• What is being asked
Return every line of the data below that includes the string "input".

• Records for the task
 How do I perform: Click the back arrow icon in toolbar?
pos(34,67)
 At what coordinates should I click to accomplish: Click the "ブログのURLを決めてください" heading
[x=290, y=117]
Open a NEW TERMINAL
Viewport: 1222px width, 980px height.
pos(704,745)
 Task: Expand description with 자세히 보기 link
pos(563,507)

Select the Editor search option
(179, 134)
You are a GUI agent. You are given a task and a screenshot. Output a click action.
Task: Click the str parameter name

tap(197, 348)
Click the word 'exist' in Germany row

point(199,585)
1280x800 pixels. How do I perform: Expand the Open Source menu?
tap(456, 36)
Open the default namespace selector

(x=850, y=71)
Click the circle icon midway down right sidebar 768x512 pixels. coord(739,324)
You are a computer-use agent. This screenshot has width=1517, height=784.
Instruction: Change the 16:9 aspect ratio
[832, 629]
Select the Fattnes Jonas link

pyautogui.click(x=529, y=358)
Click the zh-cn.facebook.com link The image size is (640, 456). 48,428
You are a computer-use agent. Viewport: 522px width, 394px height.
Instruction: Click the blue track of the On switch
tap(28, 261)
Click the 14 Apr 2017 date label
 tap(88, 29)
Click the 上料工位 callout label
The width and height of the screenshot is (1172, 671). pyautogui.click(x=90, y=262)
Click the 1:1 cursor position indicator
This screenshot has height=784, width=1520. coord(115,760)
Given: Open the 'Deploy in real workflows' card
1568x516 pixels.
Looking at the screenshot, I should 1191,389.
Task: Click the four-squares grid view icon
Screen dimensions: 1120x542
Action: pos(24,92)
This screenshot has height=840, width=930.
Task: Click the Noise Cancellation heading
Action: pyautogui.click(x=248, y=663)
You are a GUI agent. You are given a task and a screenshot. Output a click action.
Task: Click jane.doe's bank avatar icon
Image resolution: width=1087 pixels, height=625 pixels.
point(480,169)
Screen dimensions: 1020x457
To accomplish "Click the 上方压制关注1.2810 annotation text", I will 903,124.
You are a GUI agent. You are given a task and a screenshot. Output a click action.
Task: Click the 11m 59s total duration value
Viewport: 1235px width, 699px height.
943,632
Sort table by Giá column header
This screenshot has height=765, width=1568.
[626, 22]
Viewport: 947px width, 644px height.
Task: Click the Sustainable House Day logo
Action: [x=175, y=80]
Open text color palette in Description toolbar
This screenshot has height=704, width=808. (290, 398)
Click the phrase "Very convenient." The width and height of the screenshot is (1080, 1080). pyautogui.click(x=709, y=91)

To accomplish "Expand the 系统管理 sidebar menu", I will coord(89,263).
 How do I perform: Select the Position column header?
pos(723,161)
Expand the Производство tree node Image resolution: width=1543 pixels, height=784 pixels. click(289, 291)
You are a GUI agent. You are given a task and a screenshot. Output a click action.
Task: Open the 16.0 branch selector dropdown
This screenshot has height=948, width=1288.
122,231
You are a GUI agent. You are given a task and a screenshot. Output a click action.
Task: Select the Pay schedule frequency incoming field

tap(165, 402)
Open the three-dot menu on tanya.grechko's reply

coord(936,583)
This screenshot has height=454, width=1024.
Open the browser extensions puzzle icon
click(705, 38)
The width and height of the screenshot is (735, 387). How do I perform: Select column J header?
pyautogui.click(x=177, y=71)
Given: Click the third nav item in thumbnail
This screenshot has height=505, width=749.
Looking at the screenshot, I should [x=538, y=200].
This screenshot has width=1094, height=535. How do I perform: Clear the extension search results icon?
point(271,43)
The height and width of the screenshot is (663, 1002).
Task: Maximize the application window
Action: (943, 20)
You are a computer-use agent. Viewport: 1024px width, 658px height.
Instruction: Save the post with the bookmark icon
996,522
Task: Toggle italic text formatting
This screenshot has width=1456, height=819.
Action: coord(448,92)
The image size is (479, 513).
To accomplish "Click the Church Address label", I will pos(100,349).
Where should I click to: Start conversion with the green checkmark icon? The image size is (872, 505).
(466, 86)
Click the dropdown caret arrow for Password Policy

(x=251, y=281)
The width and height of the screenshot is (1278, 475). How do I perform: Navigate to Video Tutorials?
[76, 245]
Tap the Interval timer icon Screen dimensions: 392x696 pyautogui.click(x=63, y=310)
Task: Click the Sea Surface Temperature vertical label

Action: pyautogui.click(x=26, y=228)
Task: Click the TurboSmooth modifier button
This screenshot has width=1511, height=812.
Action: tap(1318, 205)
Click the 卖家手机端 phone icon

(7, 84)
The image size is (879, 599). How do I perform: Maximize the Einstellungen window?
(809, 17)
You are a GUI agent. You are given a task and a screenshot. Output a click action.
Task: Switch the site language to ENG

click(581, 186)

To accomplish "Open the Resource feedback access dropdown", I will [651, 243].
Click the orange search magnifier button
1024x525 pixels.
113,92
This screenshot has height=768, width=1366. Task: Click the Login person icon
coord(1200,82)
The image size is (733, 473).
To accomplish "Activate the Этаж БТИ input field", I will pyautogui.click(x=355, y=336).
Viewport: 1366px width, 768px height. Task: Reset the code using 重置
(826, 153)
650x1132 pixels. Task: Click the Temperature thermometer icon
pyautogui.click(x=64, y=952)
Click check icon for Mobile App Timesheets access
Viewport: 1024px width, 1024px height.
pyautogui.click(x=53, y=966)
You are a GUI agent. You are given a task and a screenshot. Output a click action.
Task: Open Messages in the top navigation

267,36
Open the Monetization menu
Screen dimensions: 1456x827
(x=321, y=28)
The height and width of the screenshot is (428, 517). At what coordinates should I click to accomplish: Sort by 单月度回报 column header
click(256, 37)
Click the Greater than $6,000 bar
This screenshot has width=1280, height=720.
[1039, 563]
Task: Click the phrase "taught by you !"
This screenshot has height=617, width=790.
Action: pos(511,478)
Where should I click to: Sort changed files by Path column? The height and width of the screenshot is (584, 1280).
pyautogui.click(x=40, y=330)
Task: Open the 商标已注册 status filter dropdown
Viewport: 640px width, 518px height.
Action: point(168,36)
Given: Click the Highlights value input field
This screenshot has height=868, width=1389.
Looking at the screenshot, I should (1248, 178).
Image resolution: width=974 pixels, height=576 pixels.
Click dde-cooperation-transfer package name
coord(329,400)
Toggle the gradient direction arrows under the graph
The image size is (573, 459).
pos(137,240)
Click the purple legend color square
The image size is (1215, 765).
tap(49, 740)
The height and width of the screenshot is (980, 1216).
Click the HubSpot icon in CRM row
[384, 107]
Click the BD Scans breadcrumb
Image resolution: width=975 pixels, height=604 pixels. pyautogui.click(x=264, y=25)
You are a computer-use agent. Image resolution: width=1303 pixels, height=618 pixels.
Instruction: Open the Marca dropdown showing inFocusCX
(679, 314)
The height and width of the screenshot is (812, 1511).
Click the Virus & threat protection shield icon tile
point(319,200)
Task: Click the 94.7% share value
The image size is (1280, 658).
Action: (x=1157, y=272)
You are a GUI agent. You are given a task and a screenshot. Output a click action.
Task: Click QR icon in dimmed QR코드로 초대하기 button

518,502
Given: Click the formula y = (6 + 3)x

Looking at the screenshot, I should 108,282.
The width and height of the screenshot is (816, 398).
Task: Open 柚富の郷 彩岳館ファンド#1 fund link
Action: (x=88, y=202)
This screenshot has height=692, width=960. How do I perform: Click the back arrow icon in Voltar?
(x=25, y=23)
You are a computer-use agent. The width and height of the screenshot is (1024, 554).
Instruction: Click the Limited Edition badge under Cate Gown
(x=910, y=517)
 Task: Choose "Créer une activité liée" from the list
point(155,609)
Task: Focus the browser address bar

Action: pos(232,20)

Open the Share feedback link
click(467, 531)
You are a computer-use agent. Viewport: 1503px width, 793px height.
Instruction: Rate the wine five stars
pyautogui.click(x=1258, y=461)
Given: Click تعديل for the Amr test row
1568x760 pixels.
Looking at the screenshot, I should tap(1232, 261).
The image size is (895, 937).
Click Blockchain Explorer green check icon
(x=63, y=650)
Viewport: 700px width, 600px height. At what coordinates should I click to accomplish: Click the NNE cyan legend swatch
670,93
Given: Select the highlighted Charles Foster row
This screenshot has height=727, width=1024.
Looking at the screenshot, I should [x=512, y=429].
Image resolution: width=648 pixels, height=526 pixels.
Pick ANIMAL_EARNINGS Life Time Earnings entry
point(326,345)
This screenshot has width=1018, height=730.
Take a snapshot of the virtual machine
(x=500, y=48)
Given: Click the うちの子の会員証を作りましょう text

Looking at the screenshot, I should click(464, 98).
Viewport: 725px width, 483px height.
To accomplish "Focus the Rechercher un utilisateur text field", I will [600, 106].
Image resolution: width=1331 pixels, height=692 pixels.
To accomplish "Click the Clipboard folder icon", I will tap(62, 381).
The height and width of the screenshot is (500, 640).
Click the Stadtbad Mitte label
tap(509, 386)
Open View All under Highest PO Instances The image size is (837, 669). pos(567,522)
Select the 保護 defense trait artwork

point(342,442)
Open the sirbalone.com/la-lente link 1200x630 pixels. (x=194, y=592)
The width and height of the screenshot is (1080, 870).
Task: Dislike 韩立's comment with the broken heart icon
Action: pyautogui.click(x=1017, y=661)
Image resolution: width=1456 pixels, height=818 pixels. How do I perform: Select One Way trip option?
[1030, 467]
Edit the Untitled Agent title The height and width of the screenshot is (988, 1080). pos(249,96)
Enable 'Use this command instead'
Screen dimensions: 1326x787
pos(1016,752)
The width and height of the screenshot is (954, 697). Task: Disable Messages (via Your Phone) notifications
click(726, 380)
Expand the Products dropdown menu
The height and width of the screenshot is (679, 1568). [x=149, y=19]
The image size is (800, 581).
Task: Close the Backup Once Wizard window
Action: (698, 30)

• Solution to the exercise
To accomplish "Activate the Этаж БТИ input field", I will pyautogui.click(x=355, y=336).
Given: Click the Highlights value input field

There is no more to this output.